From a juror’s statements to Good Morning America, it seemed like liability completely relied on Heard’s believability. The juror noted that Heard seemed “disingenuous” and that her testimony didn’t provide enough evidence to support what she was saying.

But it was never Heard’s burden to prove that what she was saying was true. Depp had to prove with a preponderance of evidence that Heard’s 3 alleged defamatory statements were false. Depp also had to prove with clear and convincing evidence that the 3 statements were made with actual malice. Clear and convincing evidence generally means that the evidence is highly probable to be true. Some equate the civil “clear and convincing” standard to be substantially more than 50% true. The reliance on Heard’s performance suggests that Depp did not provide sufficient evidence to meet the burden of proof for Heard’s liability.



Justice Clarence Thomas's Defamation Dream

A lot of people are probably wondering why they should care about this celebrity scuffle. The implications seem only to be applicable for people with enough money to go to court and whose reputations would be reasonably hurt by accusations from a partner.

The reason you should care is that Justice Clarence Thomas has been itching for the Supreme Court to accept a case that gives an opportunity to reinterpret the New York Times v. Sullivan standard. In 2019, in a case involving a Bill Cosby victim, Thomas argued that the New York Times case was not grounded in the Constitution’s original meaning and that the actual malice standard was a judge-made rule. Then in 2021, both Gorsuch and Thomas argued that the Supreme Court should hear a case involving a novel that implied an individual had connections to the Albanian mafia and through it reconsider the actual malice standard.

A change in the actual malice standard would disrupt the operations of every newspaper, cable news program, television, film, blog, YouTuber and independent creative active in the USA. This case sets a dangerous precedent even for people who do not care about “celebrity gossip.”

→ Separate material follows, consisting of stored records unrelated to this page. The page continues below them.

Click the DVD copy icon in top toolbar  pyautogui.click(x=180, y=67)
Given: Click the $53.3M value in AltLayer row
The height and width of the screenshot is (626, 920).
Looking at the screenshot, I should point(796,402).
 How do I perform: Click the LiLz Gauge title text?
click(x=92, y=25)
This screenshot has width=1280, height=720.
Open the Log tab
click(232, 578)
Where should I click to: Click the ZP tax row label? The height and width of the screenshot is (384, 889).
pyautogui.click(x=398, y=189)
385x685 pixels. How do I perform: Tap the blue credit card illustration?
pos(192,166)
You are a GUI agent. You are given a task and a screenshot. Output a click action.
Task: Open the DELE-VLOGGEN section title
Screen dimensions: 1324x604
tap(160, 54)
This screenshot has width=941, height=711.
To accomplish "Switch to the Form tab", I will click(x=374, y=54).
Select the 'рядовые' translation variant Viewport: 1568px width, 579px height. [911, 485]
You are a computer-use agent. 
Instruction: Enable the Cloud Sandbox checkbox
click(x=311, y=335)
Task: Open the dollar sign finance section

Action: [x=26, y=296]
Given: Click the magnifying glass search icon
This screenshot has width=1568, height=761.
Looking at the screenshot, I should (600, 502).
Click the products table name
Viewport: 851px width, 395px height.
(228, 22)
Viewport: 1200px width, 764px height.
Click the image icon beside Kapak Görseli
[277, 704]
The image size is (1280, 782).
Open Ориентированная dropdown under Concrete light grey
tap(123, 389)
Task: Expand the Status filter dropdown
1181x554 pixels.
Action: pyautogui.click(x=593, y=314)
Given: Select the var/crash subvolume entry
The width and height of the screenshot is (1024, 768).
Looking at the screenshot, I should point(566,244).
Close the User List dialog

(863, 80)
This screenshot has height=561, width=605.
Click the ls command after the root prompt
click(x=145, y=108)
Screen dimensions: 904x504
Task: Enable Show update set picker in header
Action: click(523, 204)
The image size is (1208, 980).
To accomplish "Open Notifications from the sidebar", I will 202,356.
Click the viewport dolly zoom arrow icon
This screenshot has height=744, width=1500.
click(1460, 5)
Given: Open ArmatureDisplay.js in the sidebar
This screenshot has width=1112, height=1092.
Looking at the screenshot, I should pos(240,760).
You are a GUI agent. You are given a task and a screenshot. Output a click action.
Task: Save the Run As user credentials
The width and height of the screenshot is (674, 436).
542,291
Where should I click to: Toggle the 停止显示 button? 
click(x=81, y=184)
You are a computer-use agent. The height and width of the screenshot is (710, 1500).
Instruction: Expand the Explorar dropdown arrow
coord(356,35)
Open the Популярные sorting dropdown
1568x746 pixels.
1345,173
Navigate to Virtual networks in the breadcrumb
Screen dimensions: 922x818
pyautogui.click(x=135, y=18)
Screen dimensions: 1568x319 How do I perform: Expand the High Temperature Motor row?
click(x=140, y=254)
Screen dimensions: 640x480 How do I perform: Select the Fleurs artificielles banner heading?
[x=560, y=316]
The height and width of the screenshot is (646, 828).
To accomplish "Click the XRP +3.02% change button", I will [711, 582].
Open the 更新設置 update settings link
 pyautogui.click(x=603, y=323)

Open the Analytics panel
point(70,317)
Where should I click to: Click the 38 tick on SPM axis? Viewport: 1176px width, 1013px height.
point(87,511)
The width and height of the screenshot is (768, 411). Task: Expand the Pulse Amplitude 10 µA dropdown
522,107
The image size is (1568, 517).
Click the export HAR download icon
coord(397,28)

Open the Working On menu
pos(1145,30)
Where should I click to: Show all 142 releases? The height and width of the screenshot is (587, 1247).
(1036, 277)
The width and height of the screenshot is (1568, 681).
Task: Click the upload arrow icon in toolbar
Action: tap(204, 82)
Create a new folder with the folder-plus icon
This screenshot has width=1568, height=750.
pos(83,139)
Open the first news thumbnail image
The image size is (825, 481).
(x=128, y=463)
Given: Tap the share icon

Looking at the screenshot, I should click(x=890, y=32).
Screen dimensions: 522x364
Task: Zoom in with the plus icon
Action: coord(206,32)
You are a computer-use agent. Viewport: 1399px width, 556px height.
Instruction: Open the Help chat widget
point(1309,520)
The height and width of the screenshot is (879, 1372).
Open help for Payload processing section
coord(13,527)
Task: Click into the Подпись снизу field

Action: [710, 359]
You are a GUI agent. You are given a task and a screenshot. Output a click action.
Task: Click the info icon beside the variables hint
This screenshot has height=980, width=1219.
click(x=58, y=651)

Even if Heard does not appeal the case, Virginia’s new ‘computer standard’ will open the door for a lot of bad actors to file defamation suits in Virginia, significantly increasing the cost of production and liability insurance for creatives in all fields. I’m sure even the most cynical individuals, including LawTubers themselves, do not want to be burdened with considerations about whether a criticism or comment about a public figure would lead to defamation litigation.